Wednesday, 9 January 2019: 3:30 PM
North 223 (Phoenix Convention Center - West and North Buildings)
Desert dust aerosols are the most prevalent aerosol specie by mass, and affect Earth’s energy balance through direct interactions with radiation and indirect interactions with clouds, ecosystems, and the cryosphere. However, the magnitudes of these effects are so uncertain that it remains unclear whether atmospheric dust has a net warming or cooling effect on global climate. Consequently, it is still uncertain whether large changes in atmospheric dust loading over the past century have slowed or accelerated anthropogenic climate change, or what the effects of potential future changes in dust loading will be.
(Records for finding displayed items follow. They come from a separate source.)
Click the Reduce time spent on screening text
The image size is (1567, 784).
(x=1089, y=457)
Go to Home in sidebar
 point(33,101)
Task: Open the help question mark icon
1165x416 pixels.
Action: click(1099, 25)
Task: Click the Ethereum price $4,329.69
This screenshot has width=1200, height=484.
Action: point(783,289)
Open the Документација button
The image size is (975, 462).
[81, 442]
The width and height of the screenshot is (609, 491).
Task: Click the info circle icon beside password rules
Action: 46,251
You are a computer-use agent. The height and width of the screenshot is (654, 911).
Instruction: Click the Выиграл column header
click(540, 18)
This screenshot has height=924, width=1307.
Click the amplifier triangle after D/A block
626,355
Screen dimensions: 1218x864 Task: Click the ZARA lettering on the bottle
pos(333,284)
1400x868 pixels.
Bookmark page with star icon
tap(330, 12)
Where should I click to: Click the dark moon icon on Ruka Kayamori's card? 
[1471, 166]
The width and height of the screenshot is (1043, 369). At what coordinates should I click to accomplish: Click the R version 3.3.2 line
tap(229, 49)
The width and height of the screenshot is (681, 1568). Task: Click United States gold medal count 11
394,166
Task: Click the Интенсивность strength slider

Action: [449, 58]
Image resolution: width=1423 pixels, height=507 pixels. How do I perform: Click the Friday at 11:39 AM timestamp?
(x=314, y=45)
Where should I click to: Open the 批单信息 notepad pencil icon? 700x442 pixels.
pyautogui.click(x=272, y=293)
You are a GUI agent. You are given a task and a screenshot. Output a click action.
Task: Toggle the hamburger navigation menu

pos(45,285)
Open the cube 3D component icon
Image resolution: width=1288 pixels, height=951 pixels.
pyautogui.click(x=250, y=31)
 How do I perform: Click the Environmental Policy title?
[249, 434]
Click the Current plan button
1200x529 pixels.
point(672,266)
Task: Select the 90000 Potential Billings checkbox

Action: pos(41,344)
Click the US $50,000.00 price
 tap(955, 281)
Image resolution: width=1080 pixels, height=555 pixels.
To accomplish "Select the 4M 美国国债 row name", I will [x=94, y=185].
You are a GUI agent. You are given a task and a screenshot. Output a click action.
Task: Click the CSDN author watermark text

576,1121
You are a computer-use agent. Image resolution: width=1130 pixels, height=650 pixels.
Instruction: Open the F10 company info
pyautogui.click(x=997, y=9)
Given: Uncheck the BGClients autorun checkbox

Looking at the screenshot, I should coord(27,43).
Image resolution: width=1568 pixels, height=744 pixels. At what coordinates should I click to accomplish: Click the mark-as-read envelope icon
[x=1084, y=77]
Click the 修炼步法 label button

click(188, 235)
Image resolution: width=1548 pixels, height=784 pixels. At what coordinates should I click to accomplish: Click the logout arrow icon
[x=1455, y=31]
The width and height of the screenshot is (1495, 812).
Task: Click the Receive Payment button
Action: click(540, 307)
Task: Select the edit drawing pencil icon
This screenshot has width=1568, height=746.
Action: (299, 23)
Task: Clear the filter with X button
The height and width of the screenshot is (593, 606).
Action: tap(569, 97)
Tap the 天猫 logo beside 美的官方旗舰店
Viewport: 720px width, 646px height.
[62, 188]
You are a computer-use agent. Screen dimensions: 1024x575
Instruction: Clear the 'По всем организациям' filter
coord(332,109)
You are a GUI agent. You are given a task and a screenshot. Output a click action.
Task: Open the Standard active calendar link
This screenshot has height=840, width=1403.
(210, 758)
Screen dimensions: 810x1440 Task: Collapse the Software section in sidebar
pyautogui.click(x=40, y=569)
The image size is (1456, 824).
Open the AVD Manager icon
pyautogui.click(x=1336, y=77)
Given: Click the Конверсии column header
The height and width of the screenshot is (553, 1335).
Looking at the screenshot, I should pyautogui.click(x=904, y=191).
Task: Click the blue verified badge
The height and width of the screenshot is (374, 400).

Much of this uncertainty in dust radiative effects arises from uncertainty in the balance between cooling interactions by fine dust and warming interactions by coarse dust. In this talk, I use the analogy of dust emission with the fragmentation of brittle materials such as glass to constrain the size distribution of atmospheric dust, finding that emitted dust is substantially coarser than represented in models. By further leveraging constraints on dust abundance from satellites and dust lifetime from global model simulations, I constrain the size and prevalence of atmospheric dust. These results indicate that atmospheric dust is substantially coarser than represented in current global climate models. This implies that the global dust direct radiative effect is likely less cooling than the ~-0.4 Wm-2 estimated by models in a current global aerosol model ensemble. Instead, I constrain the dust direct radiative effect to a range between -0.48 and +0.20 Wm-2, which includes the possibility that dust direct radiative effects net warm the planet.